* **ACTIVITY**: Please output exactly the part of the records below that opens with the line containing "[Toggle navigation] (372, 122)" and closes with the line containing "Flota (206, 866)", both lines included, and nothing else.

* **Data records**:
=== Section Start ===
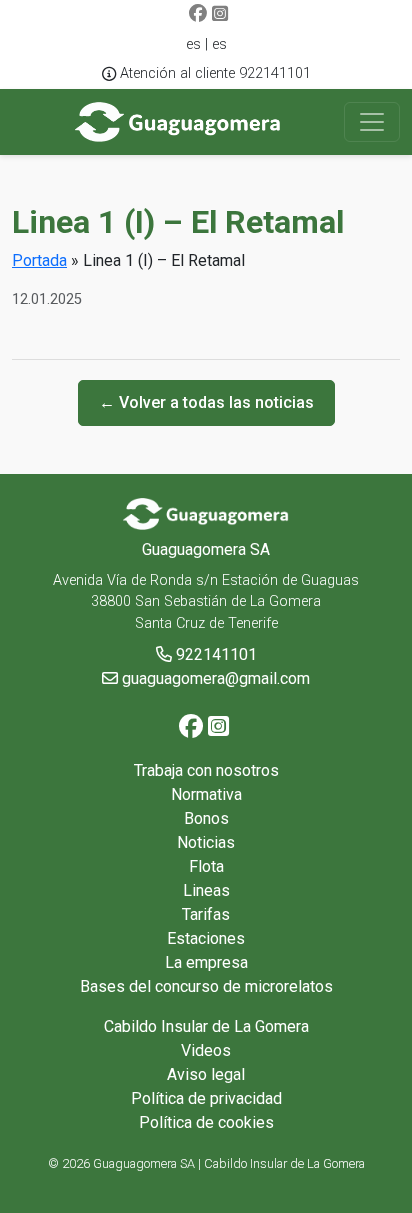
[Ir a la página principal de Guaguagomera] (178, 122)
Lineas (206, 890)
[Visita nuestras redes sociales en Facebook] (198, 14)
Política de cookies (206, 1122)
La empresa (206, 962)
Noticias (206, 842)
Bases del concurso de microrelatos (206, 986)
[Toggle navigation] (372, 122)
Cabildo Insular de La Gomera (206, 1026)
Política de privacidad (206, 1098)
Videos (206, 1050)
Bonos (206, 818)
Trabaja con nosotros (206, 770)
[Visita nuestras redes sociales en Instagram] (220, 14)
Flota (206, 866)
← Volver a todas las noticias (206, 402)
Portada (39, 260)
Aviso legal (206, 1074)
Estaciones (206, 938)
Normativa (206, 794)
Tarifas (206, 914)
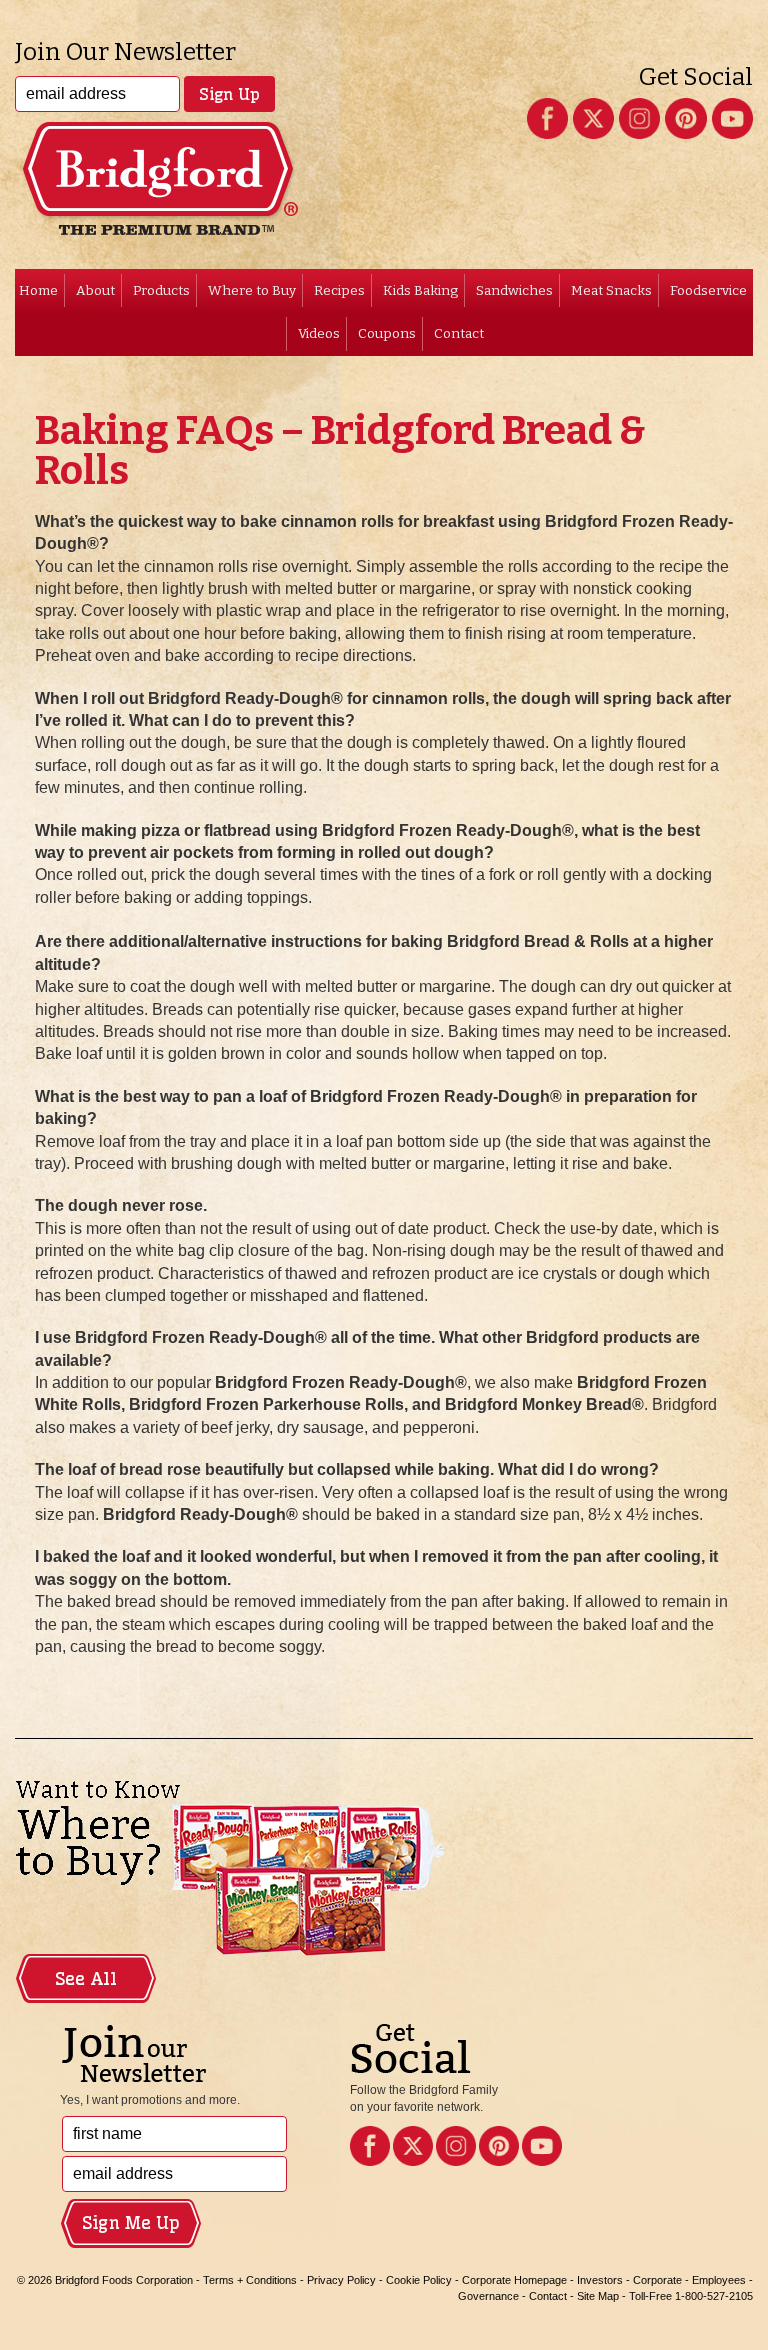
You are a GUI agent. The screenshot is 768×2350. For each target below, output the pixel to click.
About (95, 290)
=== Section End ===
* **SOLUTION FOR THIS TASK**:
[Toggle navigation] (372, 122)
Cabildo Insular de La Gomera (206, 1026)
Política de privacidad (206, 1098)
Videos (206, 1050)
Bonos (206, 818)
Trabaja con nosotros (206, 770)
[Visita nuestras redes sociales en Instagram] (220, 14)
Flota (206, 866)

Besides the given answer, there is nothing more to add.